Work instructions ::
Turn the data below into a JSON list of strings, with one string per line and no blank lines. Leave the pictures out.

Element and text position data:
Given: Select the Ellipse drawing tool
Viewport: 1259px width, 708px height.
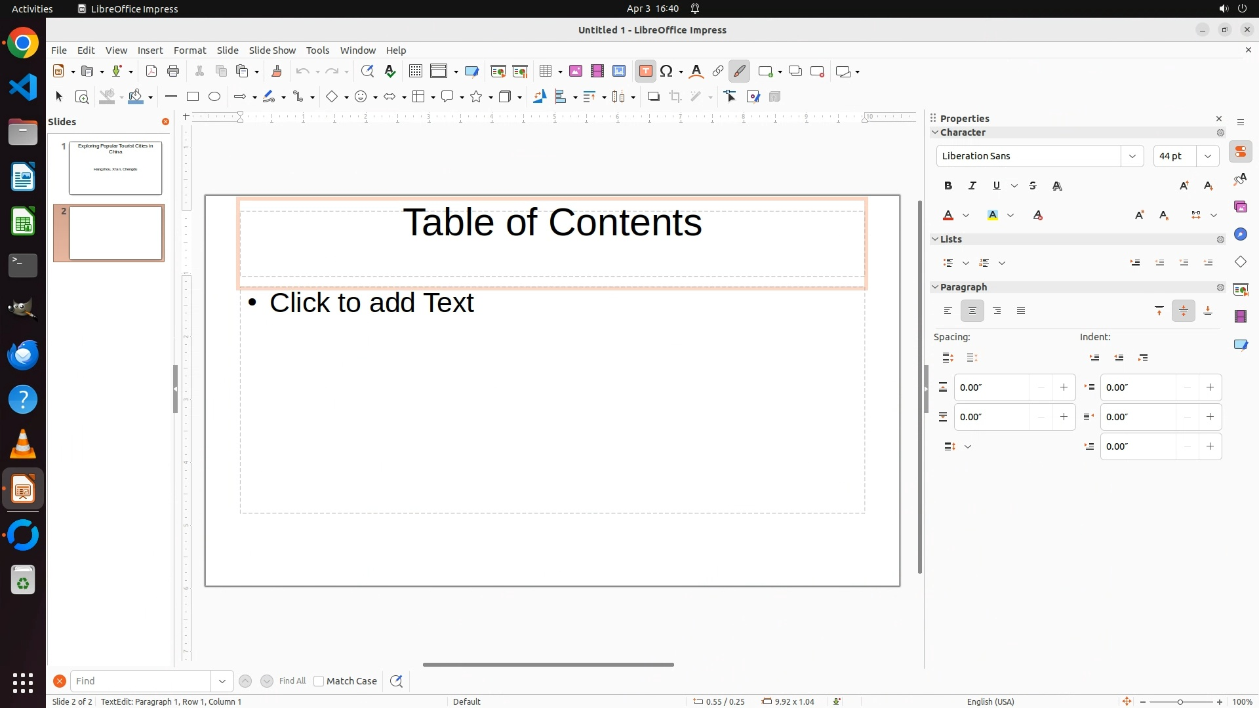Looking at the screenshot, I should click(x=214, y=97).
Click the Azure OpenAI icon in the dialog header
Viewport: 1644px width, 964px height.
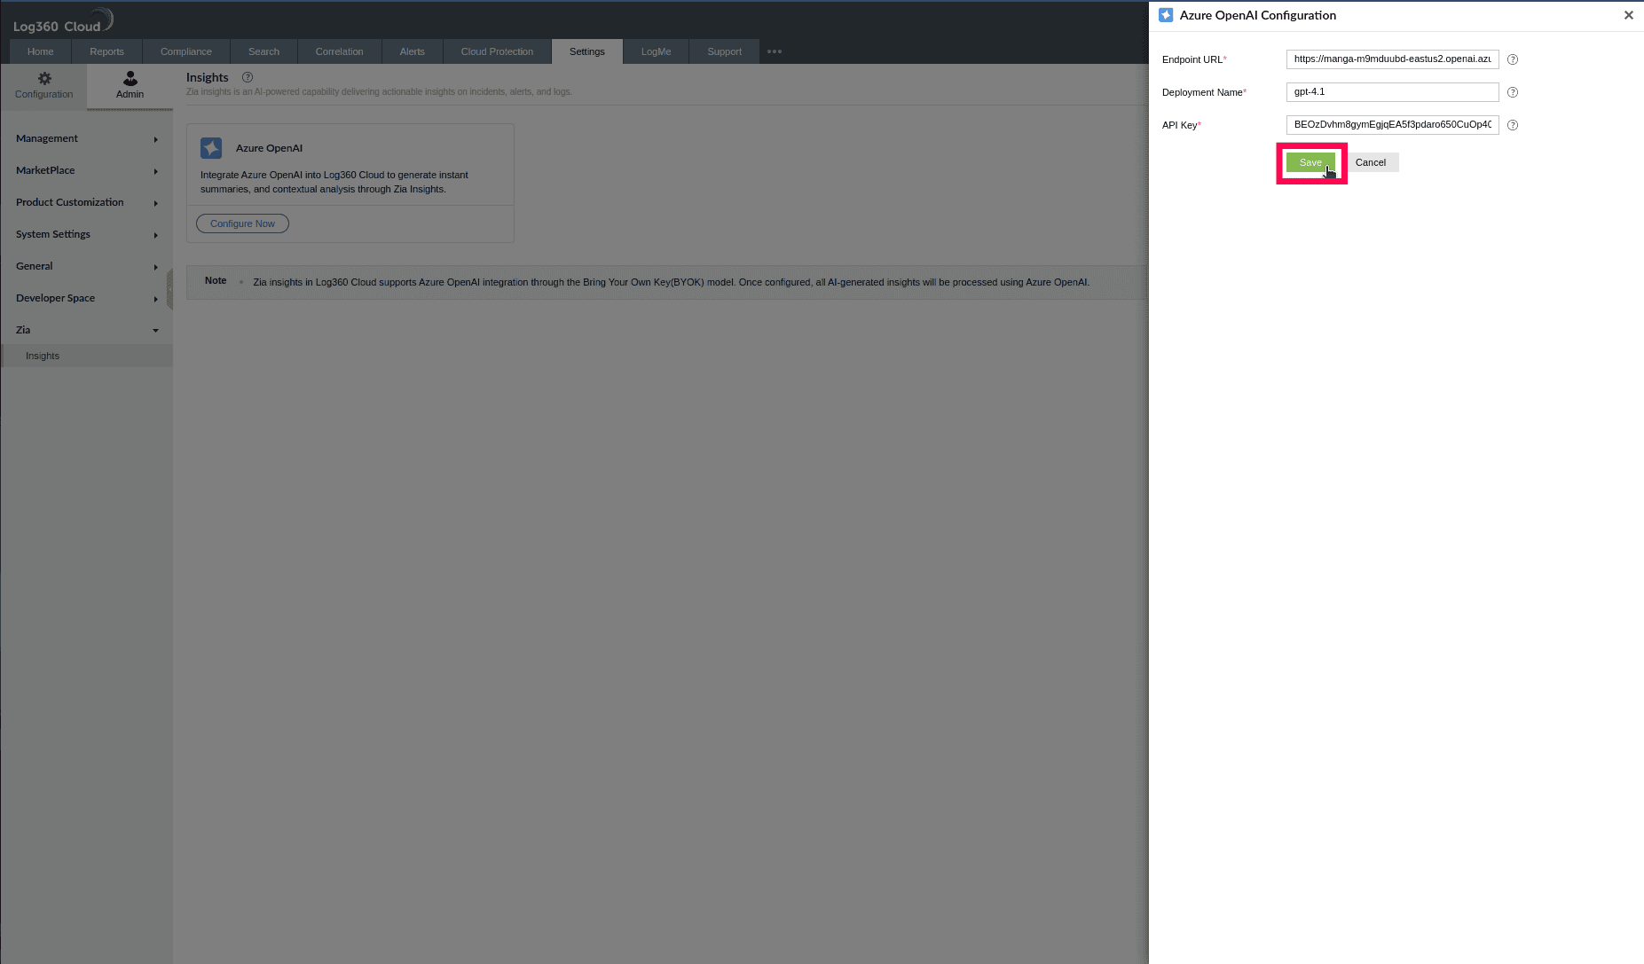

Result of this task ::
[
  "Given: Select the Ellipse drawing tool",
  "Viewport: 1259px width, 708px height.",
  "Looking at the screenshot, I should click(x=214, y=97).",
  "Click the Azure OpenAI icon in the dialog header",
  "Viewport: 1644px width, 964px height."
]